Screening strategies

Patients should receive a baseline retinal exam within a few months of starting HCQ to rule out underlying retinal disease, according to the statement. The goal of screening is “to detect early retinopathy before a bullseye becomes visible on ophthalmoscopy, since at that severe stage the damage tends to progress even after discontinuing the medication and may eventually threaten central vision,” the authors said.

hydroxychloroquine
Marc Bruxelle/Getty Images

In the absence of risk factors, patients can defer screening for 5 years, but should be screened annually from 5 years and forward, they said. Examples of underlying retinal disease include “significant macular degeneration, severe diabetic retinopathy, or hereditary disorders of retinal function, but these are judgments best made by the ophthalmologist since mild and stable abnormalities that do not interfere with interpretation of critical diagnostic tests may not be a contraindication” to use of HCQ.

The consensus opinion statement has limitations, notably the shortage of data on optimum HCQ dosage and the lack of prospective studies of toxicity, including the need for studies of the impact of blood levels on toxicity and studies of pharmacogenomics to stratify risk, the authors noted.
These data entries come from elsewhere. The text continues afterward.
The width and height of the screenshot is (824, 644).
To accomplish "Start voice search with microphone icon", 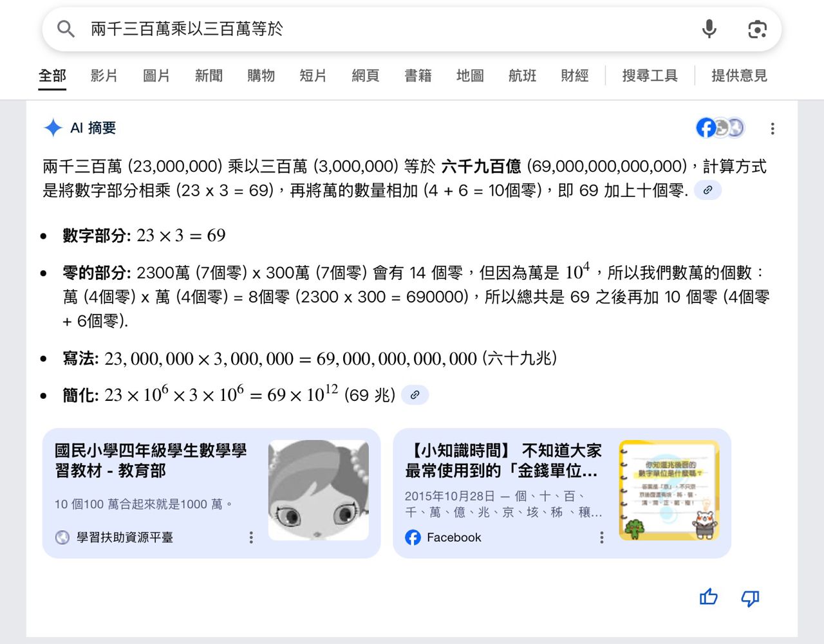I will pyautogui.click(x=709, y=29).
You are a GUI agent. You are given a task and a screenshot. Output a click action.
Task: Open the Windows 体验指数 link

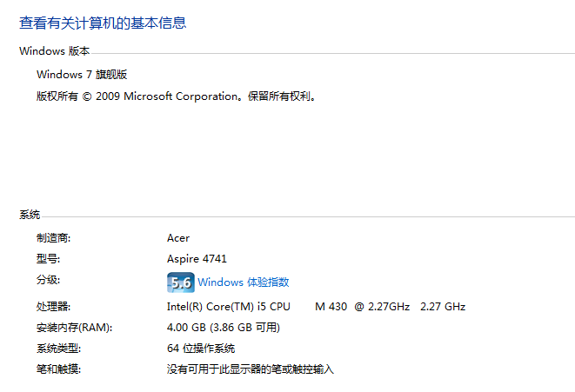pos(243,282)
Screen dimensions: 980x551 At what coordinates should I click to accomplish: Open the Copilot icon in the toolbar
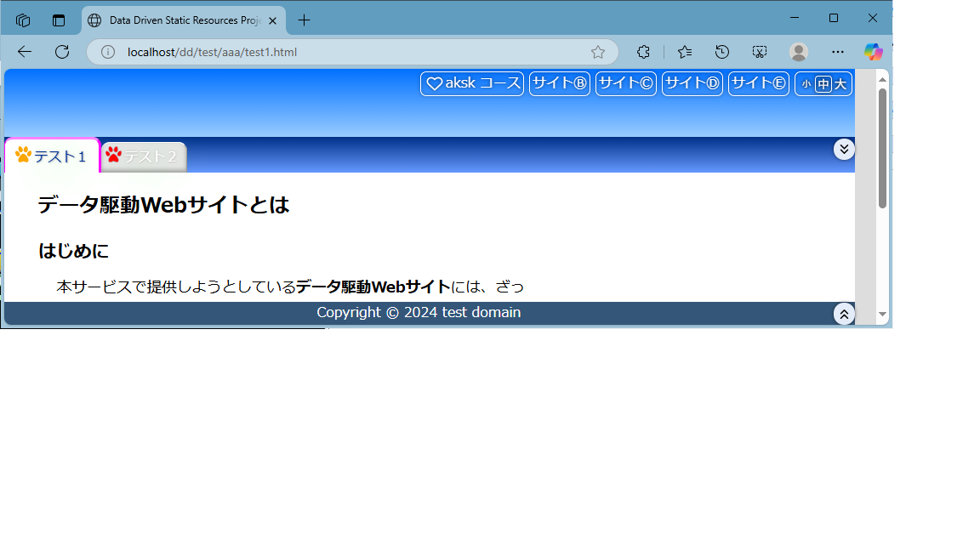pos(874,52)
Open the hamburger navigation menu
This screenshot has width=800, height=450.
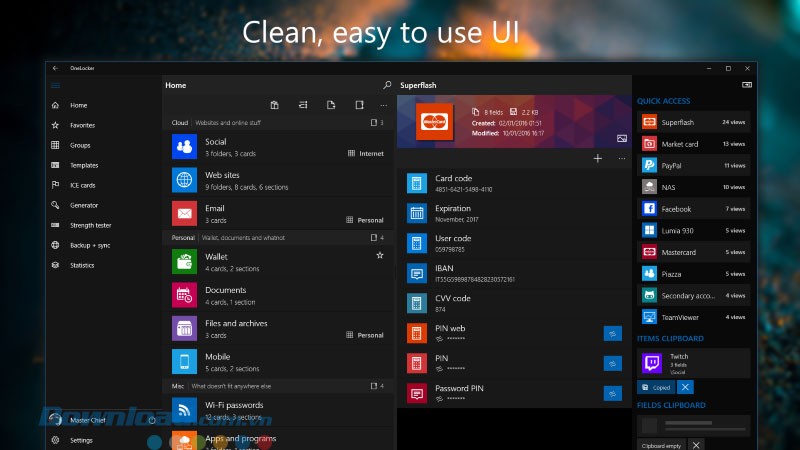click(55, 86)
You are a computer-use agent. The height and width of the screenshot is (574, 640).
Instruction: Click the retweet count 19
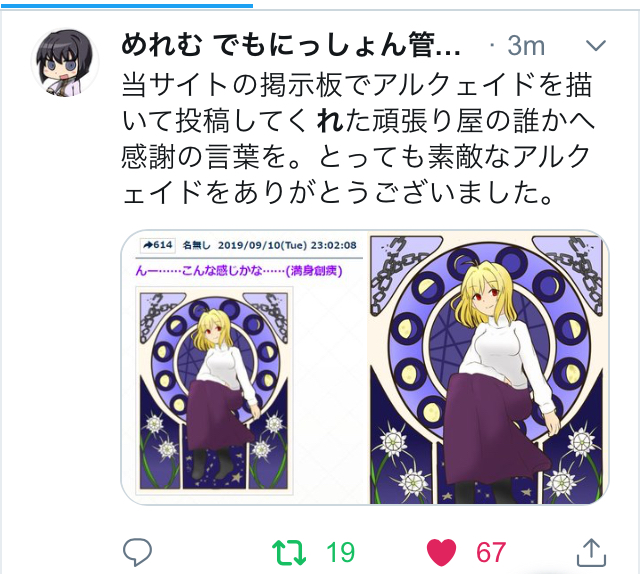[x=340, y=552]

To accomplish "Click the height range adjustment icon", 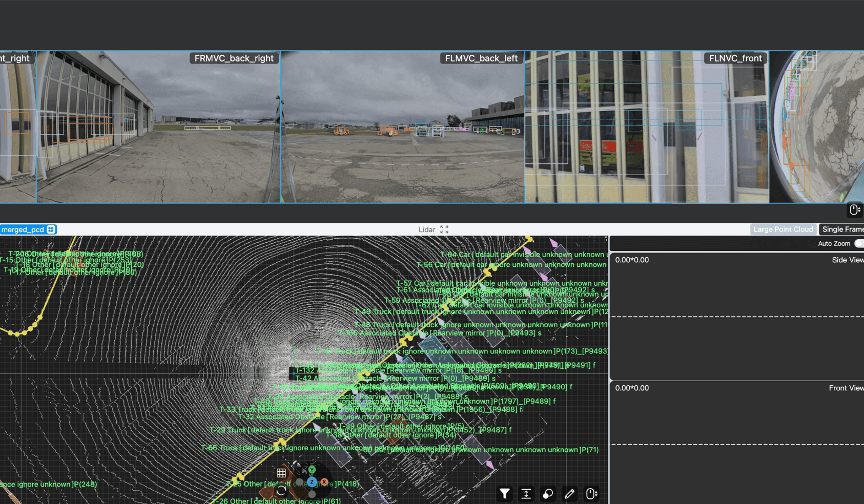I will pos(526,494).
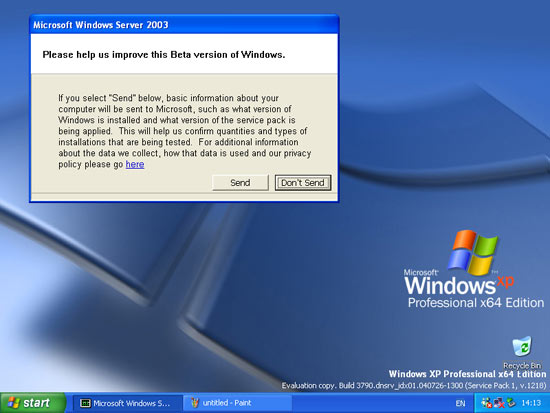Screen dimensions: 550x413
Task: Click the Windows XP flag logo on wallpaper
Action: [472, 252]
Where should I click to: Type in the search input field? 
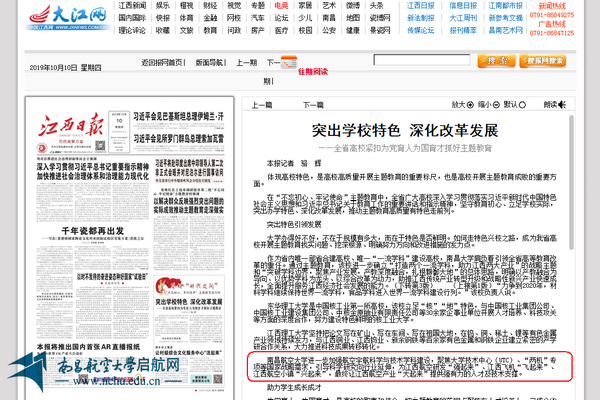[x=441, y=62]
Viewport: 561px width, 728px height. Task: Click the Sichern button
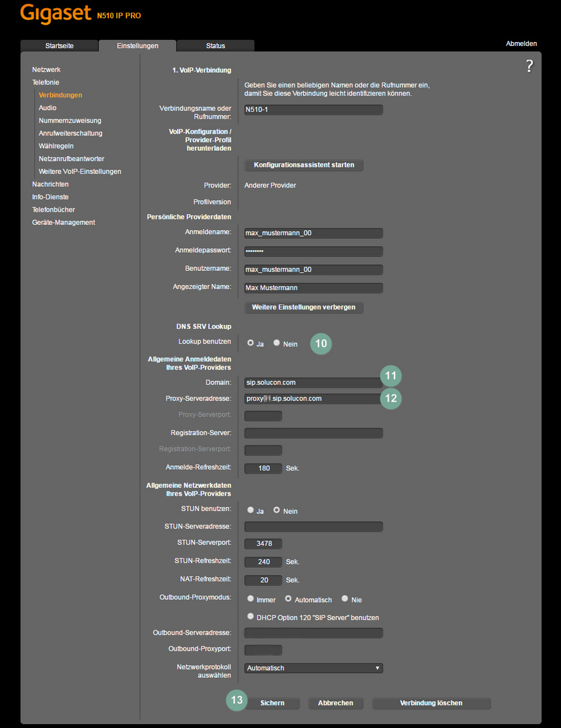[x=272, y=703]
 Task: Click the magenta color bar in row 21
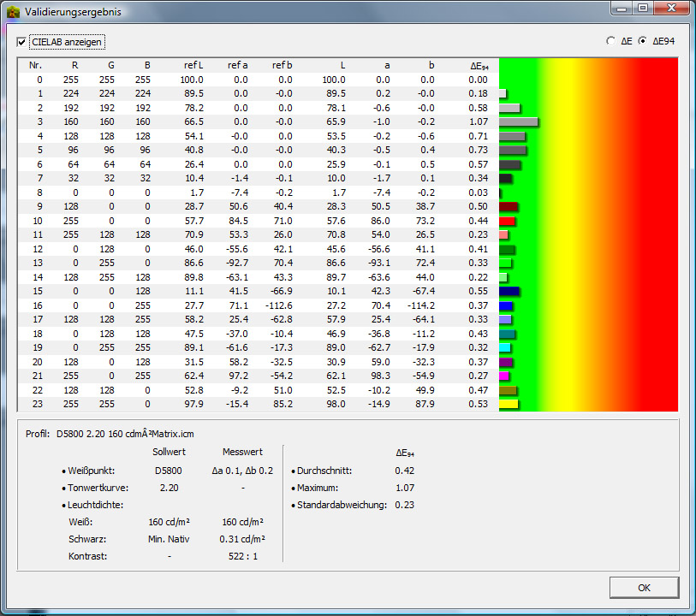504,376
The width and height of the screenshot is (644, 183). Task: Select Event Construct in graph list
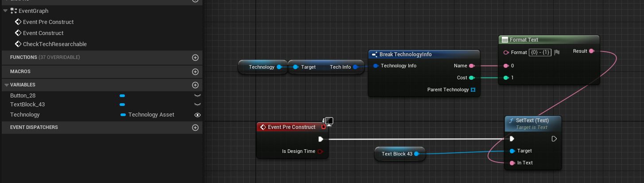tap(43, 33)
“It is important that the drug is not stopped prematurely, but also that it is not continued in the face of definitive evidence of retinal toxicity except in some situations with unusual medical need,” they said.

“Suggestive or uncertain findings should be discussed with the patient and prescribing physician to justify further examinations, but the drug need not be stopped until evidence for retinopathy is definitive, in particular for patients with active rheumatic or cutaneous disease,” and the overall risk of retinopathy remains low if the principles described in the statement are followed, they concluded.

First author Dr. Rosenbaum disclosed financial relationships with AbbVie, UCB, Gilead, Novartis, Horizon, Roche, Eyevensys, Santen, Corvus, Affibody, Kyverna, Pfizer, Horizon, and UpToDate. Another 5 of the study’s 11 authors also disclosed relationships with multiple companies.